Find out the surface charge density at the intersection of point $$x = 3$$ m plane and $$x$$-axis, in the region of uniform line charge of 8 nC m$$^{-1}$$ lying along the $$z$$-axis in free space.

A uniform line charge of linear charge density $$\lambda = 8$$ nC/m lies along the $$z$$-axis.
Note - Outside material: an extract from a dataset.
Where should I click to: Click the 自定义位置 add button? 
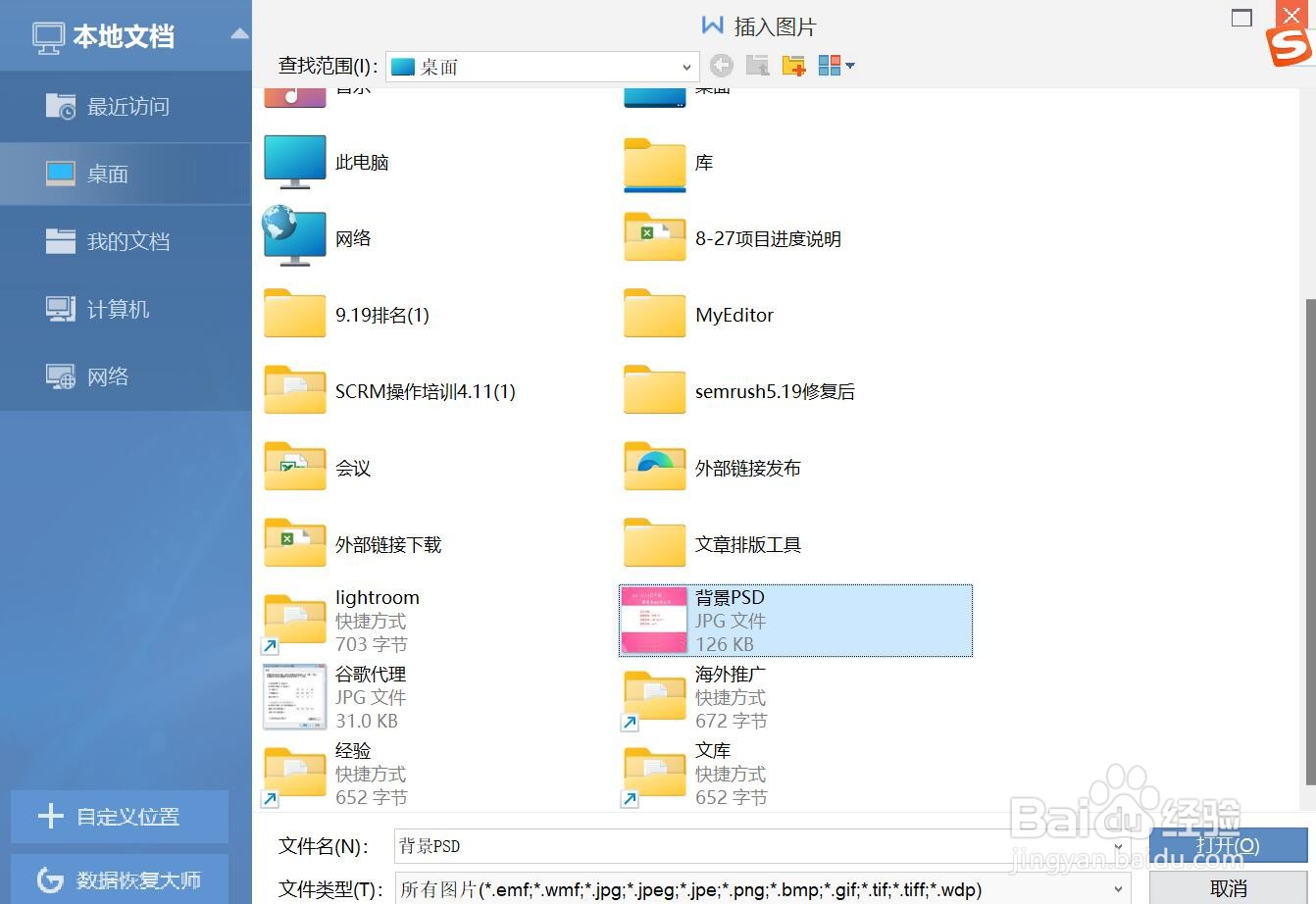118,817
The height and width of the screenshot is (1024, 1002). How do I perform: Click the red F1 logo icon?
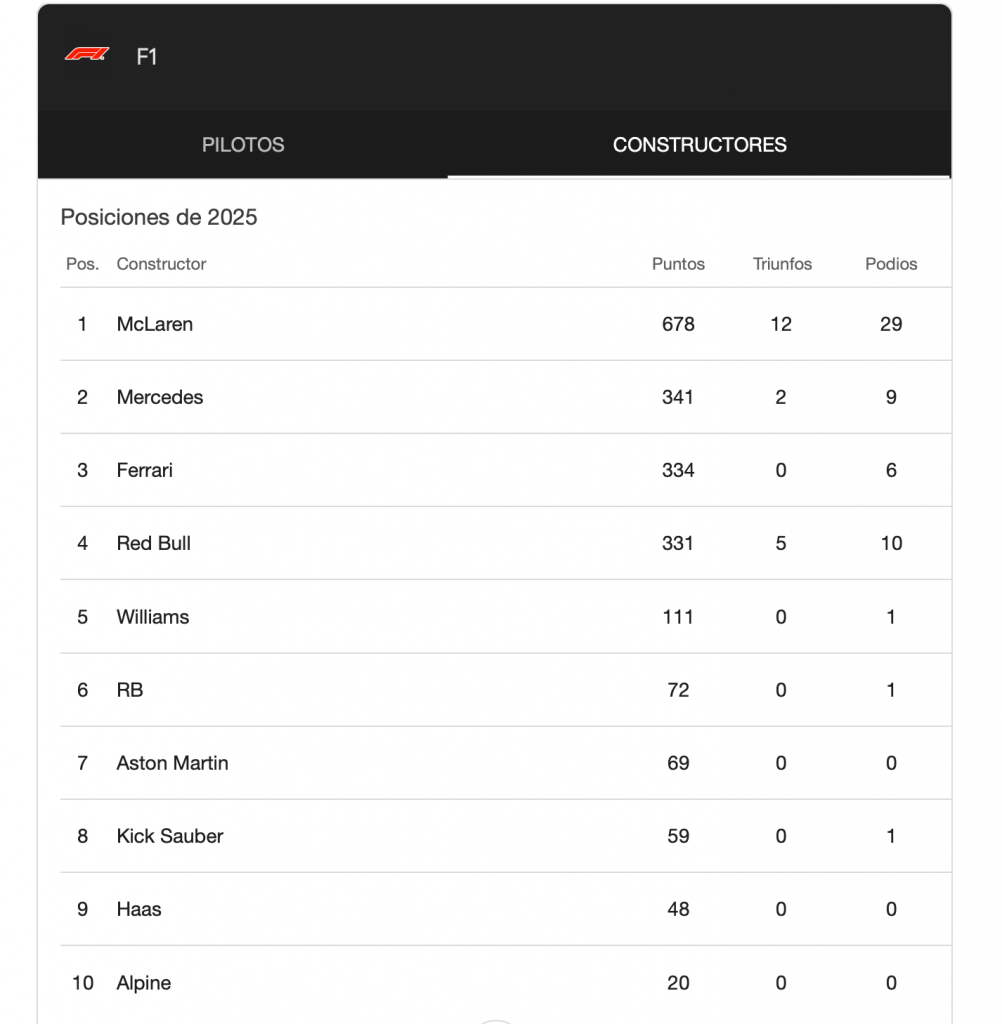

The electric field at a perpendicular distance $$r$$ from an infinite line charge is $$E = \frac{\lambda}{2\pi\varepsilon_0 r}$$.

At the point where the $$x = 3$$ m plane intersects the $$x$$-axis, the perpendicular distance from the $$z$$-axis is $$r = 3$$ m.

The surface charge density at this point is defined as $$\sigma = \varepsilon_0 E$$. Substituting the expression for $$E$$: $$\sigma = \varepsilon_0 \times \frac{\lambda}{2\pi\varepsilon_0 r} = \frac{\lambda}{2\pi r}$$.

Computing: $$\sigma = \frac{8 \times 10^{-9}}{2\pi \times 3} = \frac{8 \times 10^{-9}}{6\pi} = \frac{8 \times 10^{-9}}{18.85} = 0.4244 \times 10^{-9}$$ C/m$$^2$$ $$= 0.424$$ nC/m$$^2$$.